### GIVEN TEXT:
--------------------------------------------------
Somehow it's only a problem to adjust setting for VRAM performance issues, not raw performance issues? This is hypocritical.

As I posted in this thread before. A 2080Ti is already dipping to unacceptable performance at 4K max setting and it isn't from VRAM, it's from raw performance capability, so more VRAM isn't going to future proof you.
https://forums.anandtech.com/thread...ulation-thread.2572510/page-182#post-40305049

Dropping textures easily has the greatest IQ impact out of all settings (excluding resolution). People don't want to tone down texture quality because of that. Whereas with other settings, usually just dropping from Ultra to High settings can net you nearly the same visuals with significant performance uplifts in the region of 15-20%.
--------------------------------------------------
### SUPPLIED DATA:
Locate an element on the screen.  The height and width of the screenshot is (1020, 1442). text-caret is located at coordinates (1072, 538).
--------------------------------------------------
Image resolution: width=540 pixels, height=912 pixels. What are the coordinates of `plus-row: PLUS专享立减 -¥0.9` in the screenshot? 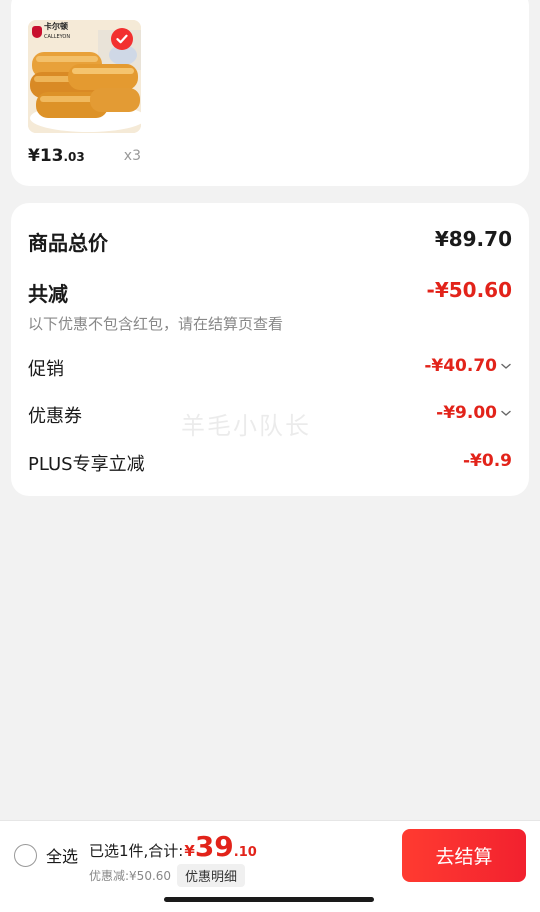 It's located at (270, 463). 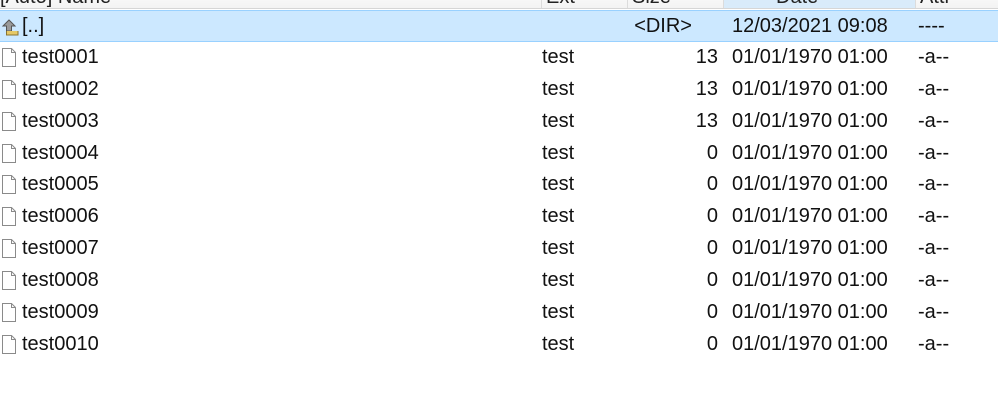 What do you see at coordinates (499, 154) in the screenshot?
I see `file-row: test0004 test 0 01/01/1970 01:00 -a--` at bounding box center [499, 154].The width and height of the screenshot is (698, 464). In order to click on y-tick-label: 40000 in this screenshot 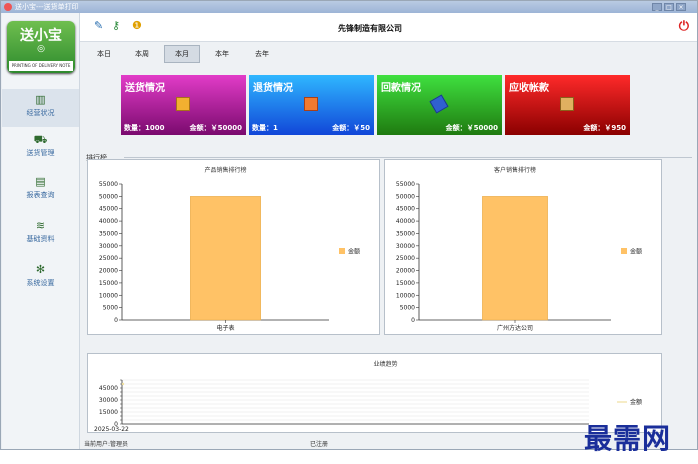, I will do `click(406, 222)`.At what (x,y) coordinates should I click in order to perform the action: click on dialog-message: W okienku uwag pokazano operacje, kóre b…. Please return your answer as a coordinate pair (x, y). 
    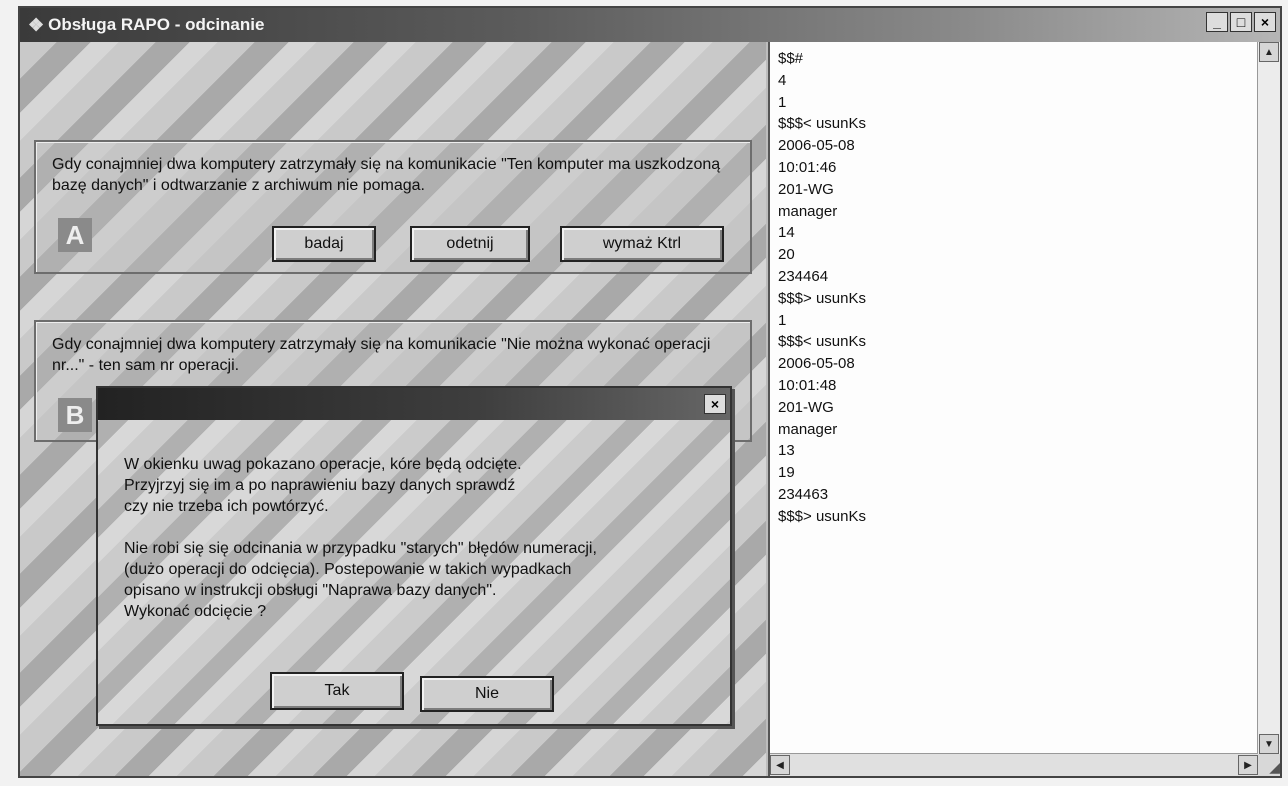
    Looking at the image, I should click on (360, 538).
--------------------------------------------------
### WHAT TO DO:
1 - Please quote the VRAM post word for word from "Somehow it's only" to "region of 15-20%.".
2 - Extend the VRAM post, picking up after its final sentence.
The records were taken from a separate source.

### EXPECTED RESPONSES:
1 -
Somehow it's only a problem to adjust setting for VRAM performance issues, not raw performance issues? This is hypocritical.

As I posted in this thread before. A 2080Ti is already dipping to unacceptable performance at 4K max setting and it isn't from VRAM, it's from raw performance capability, so more VRAM isn't going to future proof you.
https://forums.anandtech.com/thread...ulation-thread.2572510/page-182#post-40305049

Dropping textures easily has the greatest IQ impact out of all settings (excluding resolution). People don't want to tone down texture quality because of that. Whereas with other settings, usually just dropping from Ultra to High settings can net you nearly the same visuals with significant performance uplifts in the region of 15-20%.

2 -
What do I mean by "nearly the same visuals"? Well, more often than not, the hit to visuals is the distance at which effects or details load in, and Ultra settings usually have these cranked to levels far beyond what you will actually notice in game. Or it could be a slight drop to the resolution of certain reflections or shadows - but the point remains that turning those down a setting or two has a much lesser visual impact than turning down texture quality in many games, and this is why people are so bothered about VRAM capacity.

Next generation consoles coming with 16GB RAM for 4K or just as likely ~1440p upscaled to 4K games are a bigger worry in that regard.